What does all this add up to? The best “chess” sense I can make of it is,
“Step Up” when you have to. I talked
about the baseball analogy, the “three strikes”, here Sept. 1 (put negatively
as “don’t be a coward”). That’s much
easier to deal with if you have developed “normally”. But it takes on the aspect of a moral
principle, although it implies the troubling conclusion that the “less able”
should stay in their place and not challenge the family structures or
“providers” who look after them (a common belief as I grew up in the
50’s). Conservative social theory
suggests that once people master this, they’ll be able to form permanent
marital relationships upon which all other stable social structures
depend. Maybe that’s just a nice
theory, but it has a certain smoothness and consistency.
The “requirement” does tend to communicate the idea
that everyone shares some of the common burdens. It’s true that totalitarian systems make a
lot of this (from both the Left and Right).
But it’s also true that some people, when they see others getting out of
what they have to deal with (even if it’s the top 1% on Wall Street), come to
believe there are no rules, no laws, that life is about what you can get away
with, to survive. It’s an unpleasant
truth, authoritarian cultures usually have less personal crime.
One thing that is different about this, in a liberal
democratic culture, is that it gets more “personal”. Societies can be stable and sometimes
reasonably progressive technologically without a lot of compassion (and openness to forgiveness) in the
culture, but they cannot be free.
Perhaps China provides a pertinent lesson today. The idea of “radical hospitality”, as
presented at a local church here (Trinity Presbyterian in Arlington VA) fits in
here. The openness to personal
interaction to “people as people” as my father said in 1961 seems relevant. But, on the dark side, this is more feasible to face, especially when confronted with loss or sacrifice for others, if one knows that others will also do it.
The social conservatives stumble around when they
have to reconcile “family values” with horrible practices in the past, like
racism – slavery and segregation.
“Conservatives” have this idea that socialization comes from taking care
of your own first. That may be true to
an extent – parents often expect older kids to learn to take care of
siblings. But then “they” take this
further, and say that marriage is the one institution that can socialize people
into taking care of others. (They tried to
use this argument against gay marriage a few years ago.) It seems to me that it’s the other way
around. Marriage (long term intimate commitment with the structure to raise
children and take care of others, like the elderly) is a result of a process
that needs to take place anyway. So lack
of “marriage” can mean that needed character development didn’t happen. But this observation can have profound
implications for just how we want to recognize “marriage” – and the Supreme
Court may well have implicitly agreed this past June. In practice, young adults, even high school
students, today often do go out into the undeveloped world and serve in ways
that are more personal than one would expect (see drama blog, Nov. 4, 2012).

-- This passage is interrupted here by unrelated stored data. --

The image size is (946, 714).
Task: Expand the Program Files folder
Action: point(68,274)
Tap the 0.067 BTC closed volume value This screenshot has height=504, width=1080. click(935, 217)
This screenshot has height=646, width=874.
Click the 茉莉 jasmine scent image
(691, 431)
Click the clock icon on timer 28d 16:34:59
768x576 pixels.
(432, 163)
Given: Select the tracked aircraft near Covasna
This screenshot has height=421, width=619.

We’re used to a rather narrow idea of personal
responsibility, particularly in libertarian circles. Our legal culture is tied to it more than
ever. It is certainly true that how well
one does in life, and how one is perceived by others, is very much affected by
how well one does “his own job”. That
was certainly true for me as an individual contributor in the IT workplace for
thirty-plus years. One gets very
defensive, developing failsafe CYA systems.

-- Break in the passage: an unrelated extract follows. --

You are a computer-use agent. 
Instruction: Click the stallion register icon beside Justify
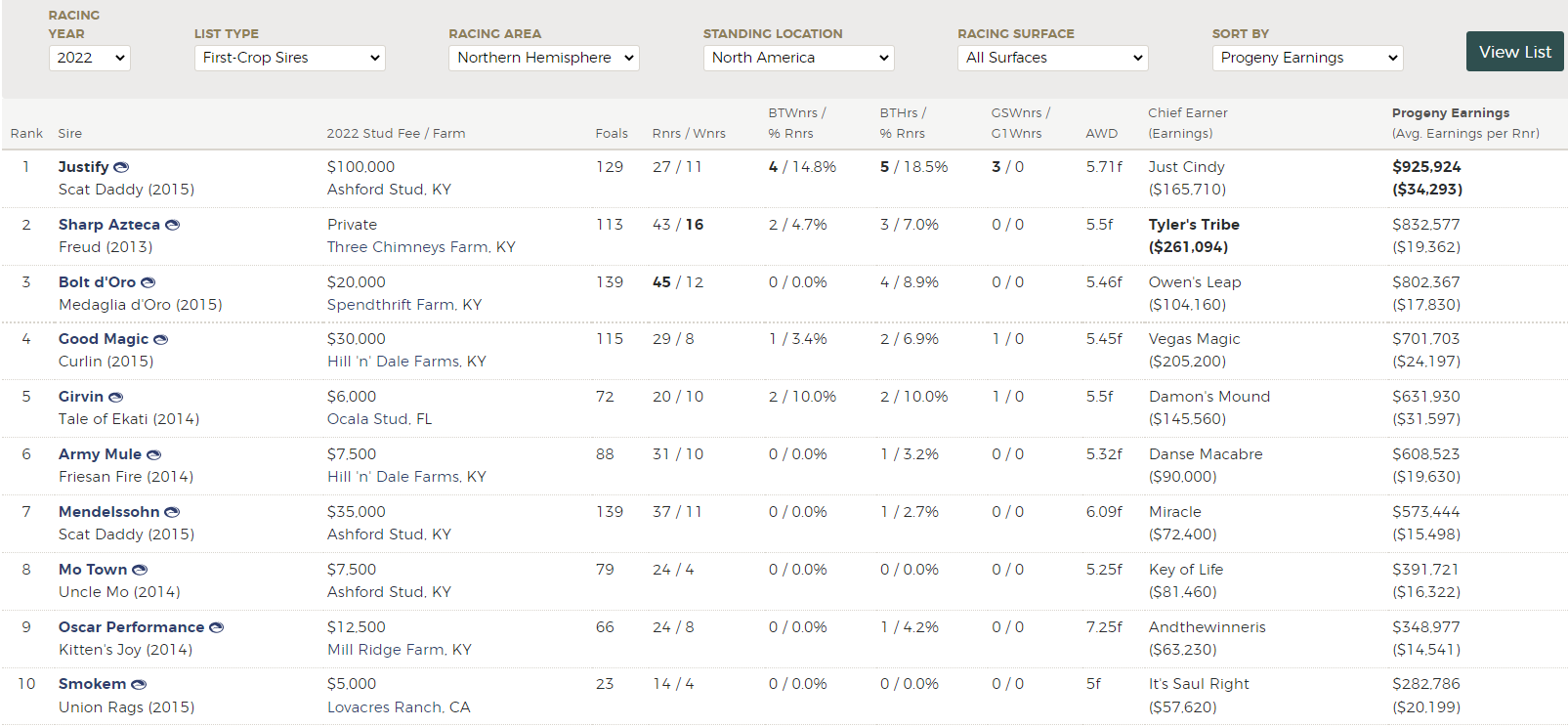tap(121, 167)
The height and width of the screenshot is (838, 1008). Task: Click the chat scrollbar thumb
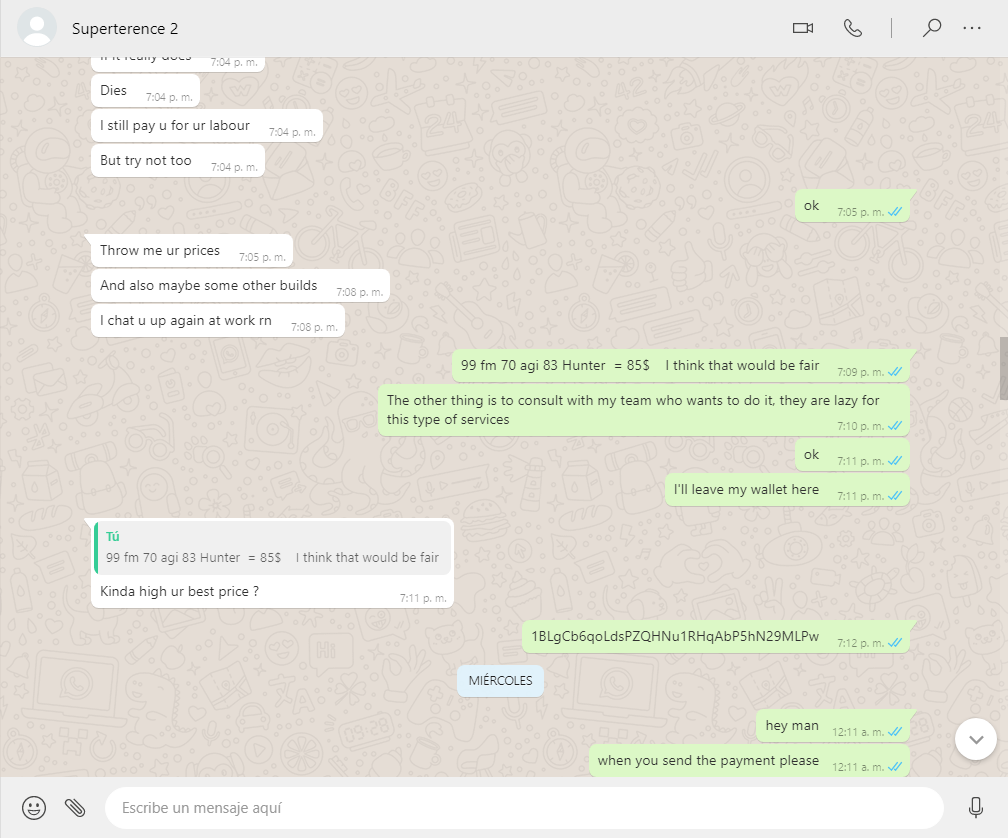coord(1004,368)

It is certainly true that people eventually tune out of “productivity”
because of medical or behavioral problems.
Every one of us comes to an end somehow (unless there really exist
“angels”) and most of the time, it’s “medical”.

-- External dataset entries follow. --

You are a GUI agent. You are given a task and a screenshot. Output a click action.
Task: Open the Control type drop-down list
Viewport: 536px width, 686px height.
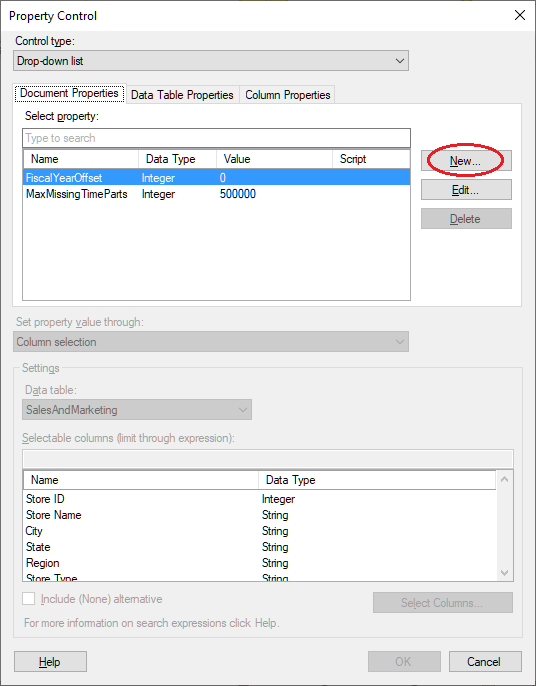211,61
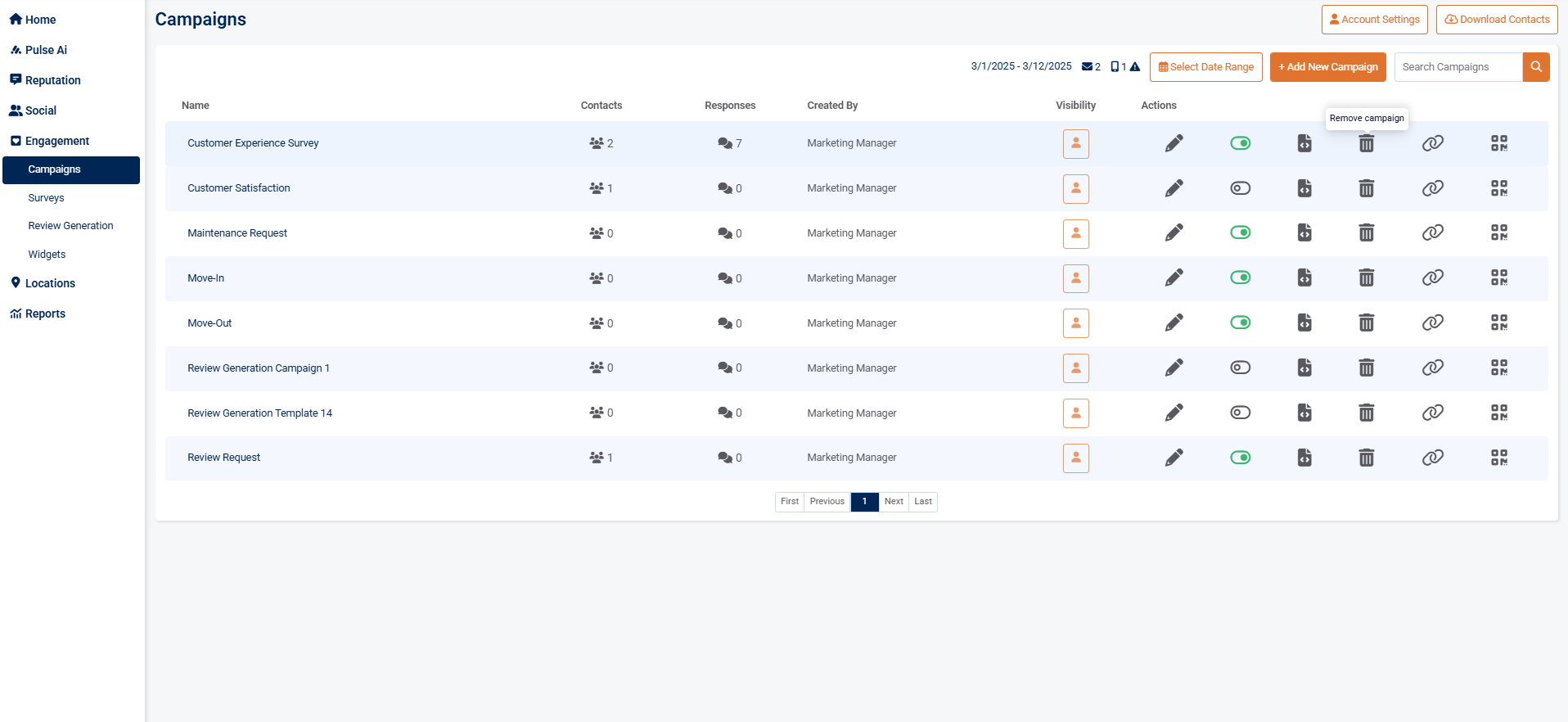Image resolution: width=1568 pixels, height=722 pixels.
Task: Click the Download Contacts button
Action: click(1496, 20)
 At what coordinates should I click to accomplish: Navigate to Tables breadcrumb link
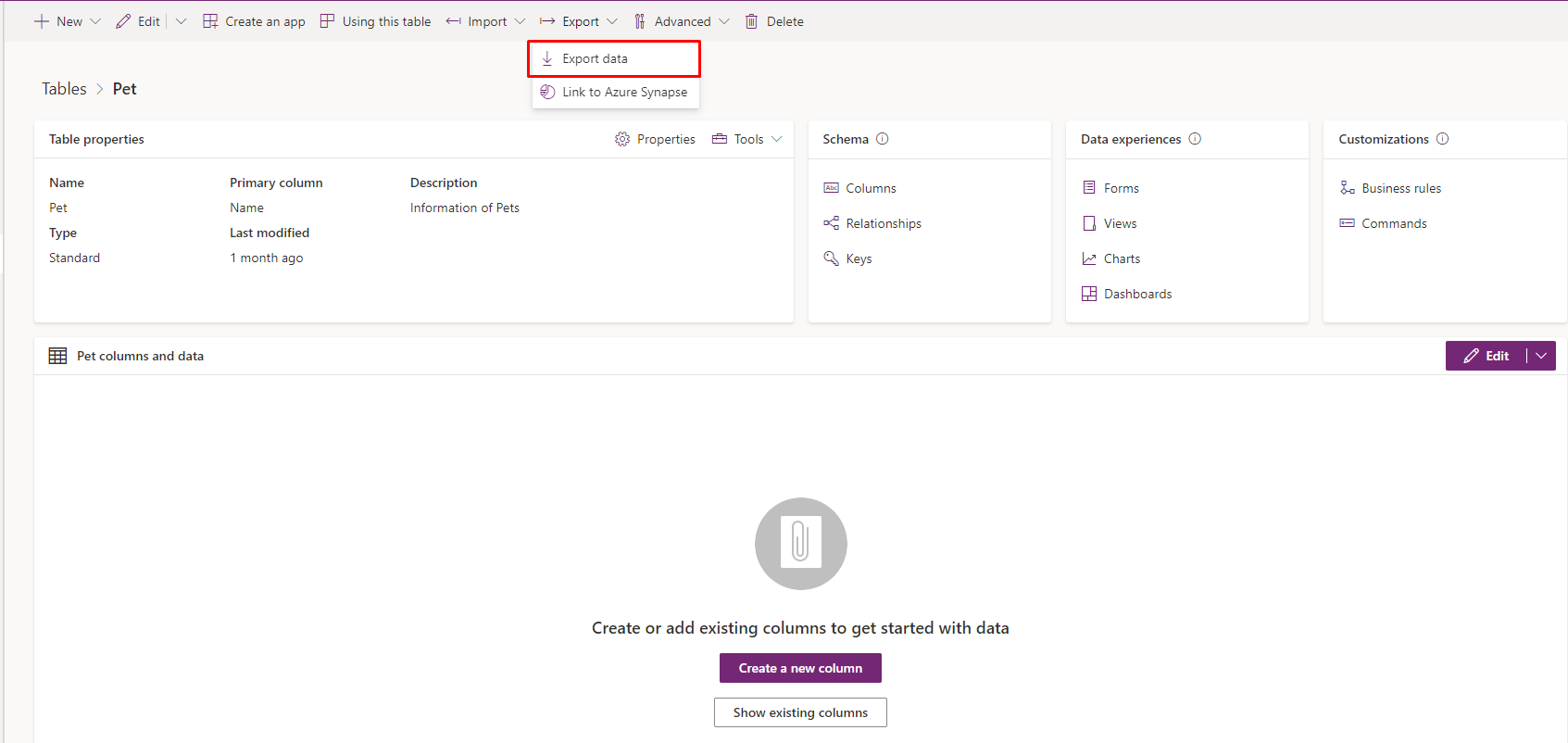pos(64,89)
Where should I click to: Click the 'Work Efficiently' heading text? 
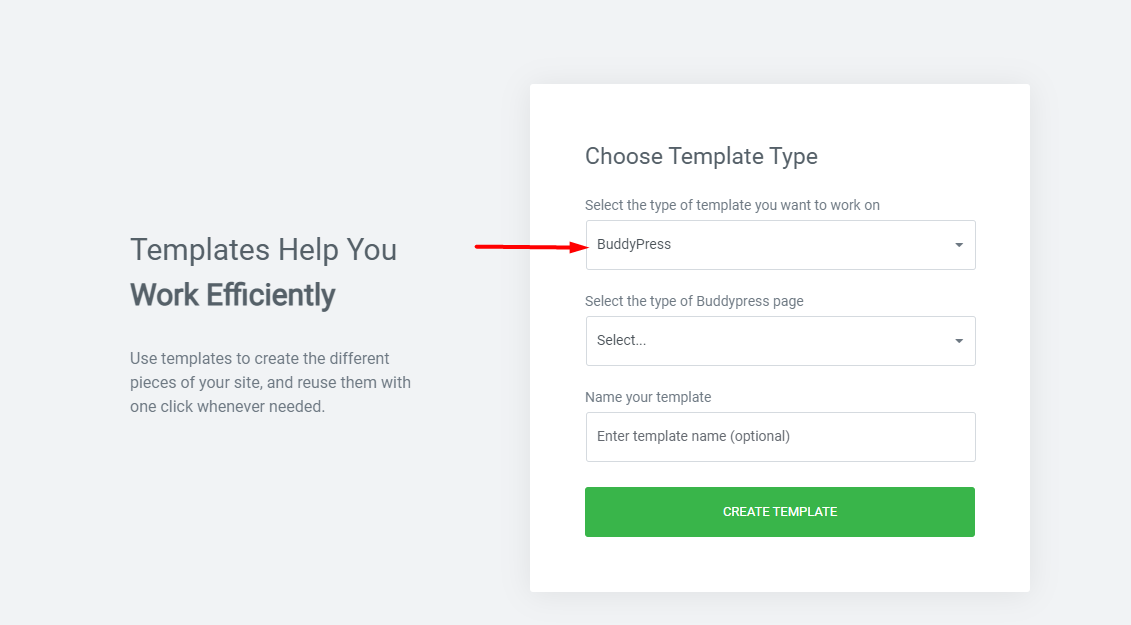tap(232, 294)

But we also are seriously affected by circumstances, and particularly by
the deeds of others. It can be “worse”
to “go down” because one is targeted, either as an individual or as a member of
a group or even a country or religion, for violence at the hands of others who
have become indignant. In my
circumstances, it could simply make me into a fool. Without more social engagement again, there
is no legitimate way for me to become a “victim”.